Belfast Telegraph

Thursday 2 October 2014

DebateNI home of Northern Ireland politics

Voice your opinion on draft Bill

It is important that as many people as possible make their voices heard in order to influence what is likely to be the biggest piece of social legislation the NI Assembly has dealt with to date
It is important that as many people as possible make their voices heard in order to influence what is likely to be the biggest piece of social legislation the NI Assembly has dealt with to date

The publication of the draft Mental Capacity Bill by DHSSPS and DoJ for public consultation places Northern Ireland as a progressive world leader in this area of the law.

The Bill is world-leading in that it is the first time mental health and mental capacity law has been fused together. The Bill implements the recommendations of the Bamford Review of Mental Health and Learning Disability and addresses areas of our law which are not currently human rights compliant.

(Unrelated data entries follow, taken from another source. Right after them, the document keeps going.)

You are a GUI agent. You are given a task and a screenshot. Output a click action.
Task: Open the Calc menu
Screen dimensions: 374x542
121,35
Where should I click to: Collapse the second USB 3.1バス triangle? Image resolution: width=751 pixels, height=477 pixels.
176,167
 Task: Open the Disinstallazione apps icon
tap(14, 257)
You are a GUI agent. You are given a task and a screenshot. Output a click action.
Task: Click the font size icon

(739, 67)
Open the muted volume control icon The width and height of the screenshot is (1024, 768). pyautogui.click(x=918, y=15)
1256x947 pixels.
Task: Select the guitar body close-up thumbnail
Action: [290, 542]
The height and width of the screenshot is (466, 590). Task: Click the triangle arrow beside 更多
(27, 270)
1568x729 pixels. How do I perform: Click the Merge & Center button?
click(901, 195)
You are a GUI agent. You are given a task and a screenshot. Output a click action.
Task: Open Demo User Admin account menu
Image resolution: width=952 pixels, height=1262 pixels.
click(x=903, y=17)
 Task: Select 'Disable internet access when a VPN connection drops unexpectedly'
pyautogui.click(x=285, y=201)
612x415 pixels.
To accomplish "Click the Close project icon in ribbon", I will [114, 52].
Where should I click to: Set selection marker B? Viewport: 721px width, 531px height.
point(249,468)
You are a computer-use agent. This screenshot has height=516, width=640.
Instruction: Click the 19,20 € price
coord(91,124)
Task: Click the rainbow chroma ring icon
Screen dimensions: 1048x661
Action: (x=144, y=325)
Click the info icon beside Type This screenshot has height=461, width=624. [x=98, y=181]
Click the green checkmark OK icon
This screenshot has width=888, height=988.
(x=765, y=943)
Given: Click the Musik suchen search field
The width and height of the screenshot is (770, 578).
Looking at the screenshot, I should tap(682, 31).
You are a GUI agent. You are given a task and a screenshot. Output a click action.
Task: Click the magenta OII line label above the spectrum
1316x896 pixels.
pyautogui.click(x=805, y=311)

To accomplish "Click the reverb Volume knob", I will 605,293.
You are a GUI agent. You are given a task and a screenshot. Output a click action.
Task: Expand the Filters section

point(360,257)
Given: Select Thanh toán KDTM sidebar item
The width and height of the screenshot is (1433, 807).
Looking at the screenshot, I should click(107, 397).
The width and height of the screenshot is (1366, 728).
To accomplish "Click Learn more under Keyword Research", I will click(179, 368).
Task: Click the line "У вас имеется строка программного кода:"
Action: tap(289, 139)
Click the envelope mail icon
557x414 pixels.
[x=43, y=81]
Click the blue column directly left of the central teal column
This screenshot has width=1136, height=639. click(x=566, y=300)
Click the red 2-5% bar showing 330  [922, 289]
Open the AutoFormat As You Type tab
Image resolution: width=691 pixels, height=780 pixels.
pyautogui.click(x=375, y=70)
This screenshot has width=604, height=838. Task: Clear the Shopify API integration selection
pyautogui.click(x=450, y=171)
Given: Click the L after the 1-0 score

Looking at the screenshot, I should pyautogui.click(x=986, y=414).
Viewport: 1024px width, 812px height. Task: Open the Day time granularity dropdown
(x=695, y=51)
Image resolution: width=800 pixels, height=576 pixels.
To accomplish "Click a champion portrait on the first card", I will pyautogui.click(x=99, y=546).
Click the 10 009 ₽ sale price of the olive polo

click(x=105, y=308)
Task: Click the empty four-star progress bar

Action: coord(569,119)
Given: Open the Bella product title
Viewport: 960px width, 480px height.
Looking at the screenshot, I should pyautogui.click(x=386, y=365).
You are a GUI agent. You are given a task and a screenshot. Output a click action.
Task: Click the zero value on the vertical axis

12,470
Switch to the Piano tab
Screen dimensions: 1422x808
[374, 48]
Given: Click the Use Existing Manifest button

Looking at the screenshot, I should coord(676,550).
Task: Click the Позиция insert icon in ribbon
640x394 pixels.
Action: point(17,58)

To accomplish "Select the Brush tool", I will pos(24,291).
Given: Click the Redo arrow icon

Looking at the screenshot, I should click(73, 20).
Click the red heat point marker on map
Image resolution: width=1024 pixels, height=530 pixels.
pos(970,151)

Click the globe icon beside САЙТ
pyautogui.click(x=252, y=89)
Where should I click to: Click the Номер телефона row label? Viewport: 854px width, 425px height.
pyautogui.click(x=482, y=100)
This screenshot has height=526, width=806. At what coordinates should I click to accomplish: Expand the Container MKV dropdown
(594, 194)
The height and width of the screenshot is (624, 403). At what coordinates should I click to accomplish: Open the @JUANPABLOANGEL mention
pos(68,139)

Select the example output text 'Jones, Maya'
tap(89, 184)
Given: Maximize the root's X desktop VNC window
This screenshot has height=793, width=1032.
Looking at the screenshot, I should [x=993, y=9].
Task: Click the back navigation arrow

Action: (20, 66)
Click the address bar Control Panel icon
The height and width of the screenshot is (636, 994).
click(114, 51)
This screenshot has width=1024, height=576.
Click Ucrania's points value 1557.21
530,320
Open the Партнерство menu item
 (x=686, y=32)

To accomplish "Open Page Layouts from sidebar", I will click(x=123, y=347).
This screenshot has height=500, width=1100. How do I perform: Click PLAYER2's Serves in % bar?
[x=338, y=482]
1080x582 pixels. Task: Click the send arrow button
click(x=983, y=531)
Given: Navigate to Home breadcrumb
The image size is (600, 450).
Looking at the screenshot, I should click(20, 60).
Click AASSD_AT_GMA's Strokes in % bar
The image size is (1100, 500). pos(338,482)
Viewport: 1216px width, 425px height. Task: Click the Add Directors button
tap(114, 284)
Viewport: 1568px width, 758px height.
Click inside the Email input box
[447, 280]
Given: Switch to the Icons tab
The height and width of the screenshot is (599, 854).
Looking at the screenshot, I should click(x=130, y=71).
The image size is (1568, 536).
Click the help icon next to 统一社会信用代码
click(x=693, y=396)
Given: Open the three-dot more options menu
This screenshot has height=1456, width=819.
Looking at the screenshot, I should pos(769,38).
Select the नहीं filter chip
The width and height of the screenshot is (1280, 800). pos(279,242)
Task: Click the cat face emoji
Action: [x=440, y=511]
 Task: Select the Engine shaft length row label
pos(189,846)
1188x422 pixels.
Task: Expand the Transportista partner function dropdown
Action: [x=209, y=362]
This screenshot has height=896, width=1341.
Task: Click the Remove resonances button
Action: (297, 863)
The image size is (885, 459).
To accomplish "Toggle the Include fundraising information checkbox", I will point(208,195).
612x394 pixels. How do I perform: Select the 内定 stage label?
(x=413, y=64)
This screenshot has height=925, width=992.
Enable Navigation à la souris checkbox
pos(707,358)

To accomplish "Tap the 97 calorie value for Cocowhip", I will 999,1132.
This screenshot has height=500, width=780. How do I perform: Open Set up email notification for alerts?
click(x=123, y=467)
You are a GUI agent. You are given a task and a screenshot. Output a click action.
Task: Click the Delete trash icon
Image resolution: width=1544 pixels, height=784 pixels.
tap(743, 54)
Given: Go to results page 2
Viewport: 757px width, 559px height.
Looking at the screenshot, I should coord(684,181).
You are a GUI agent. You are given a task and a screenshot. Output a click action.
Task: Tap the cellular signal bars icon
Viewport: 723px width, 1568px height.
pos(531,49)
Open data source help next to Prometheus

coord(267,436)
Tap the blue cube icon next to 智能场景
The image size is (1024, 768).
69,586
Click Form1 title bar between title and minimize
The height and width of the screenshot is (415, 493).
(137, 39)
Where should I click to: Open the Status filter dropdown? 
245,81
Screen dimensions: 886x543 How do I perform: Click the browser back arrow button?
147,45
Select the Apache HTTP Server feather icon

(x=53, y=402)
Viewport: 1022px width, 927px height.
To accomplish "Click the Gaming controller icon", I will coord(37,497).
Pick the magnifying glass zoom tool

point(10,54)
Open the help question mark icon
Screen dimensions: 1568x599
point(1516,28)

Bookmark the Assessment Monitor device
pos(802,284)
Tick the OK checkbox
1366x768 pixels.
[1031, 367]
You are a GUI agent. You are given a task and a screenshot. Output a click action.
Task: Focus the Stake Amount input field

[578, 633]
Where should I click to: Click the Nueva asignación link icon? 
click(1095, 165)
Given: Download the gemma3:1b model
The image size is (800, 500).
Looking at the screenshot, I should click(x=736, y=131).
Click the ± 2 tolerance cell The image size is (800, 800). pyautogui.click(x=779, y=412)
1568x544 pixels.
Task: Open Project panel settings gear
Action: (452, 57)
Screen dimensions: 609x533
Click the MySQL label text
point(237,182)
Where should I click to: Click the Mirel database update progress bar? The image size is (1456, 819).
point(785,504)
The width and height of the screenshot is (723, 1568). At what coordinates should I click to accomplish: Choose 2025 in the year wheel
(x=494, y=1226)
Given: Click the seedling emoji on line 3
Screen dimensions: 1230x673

The Mental Capacity Bill is relevant to all. Everyone is presumed to have the ability to make a decision unless it can be proved otherwise. The stigmatising notion of mental disorder will be replaced by a law based on a person's capacity to make a decision. No one else can make a decision for individuals unless an impairment of or disturbance in the functioning of the mind or brain means they don't have the ability to make a particular decision. Only decisions relating to health, welfare or finance may be made for others.

A decision should only be made for another person as a last resort once all practicable help and support have been given to enable the person to do so for him or herself.

If a substitute decision has to be made then a best interests judgment is required which should be influenced by the wishes and feelings of the individual, what carers and family members believe is in the individual's best interests and should be the least restrictive option possible.

The Bill creates safeguards to protect the rights of individuals who are deemed to lack decision- making capacity. It will create a statutory right to independent advocacy, reform the system of powers of attorney, harmonise the capacity-based approach between both civil and criminal justice systems, and create new offences of neglect and ill-treatment of those who lack capacity.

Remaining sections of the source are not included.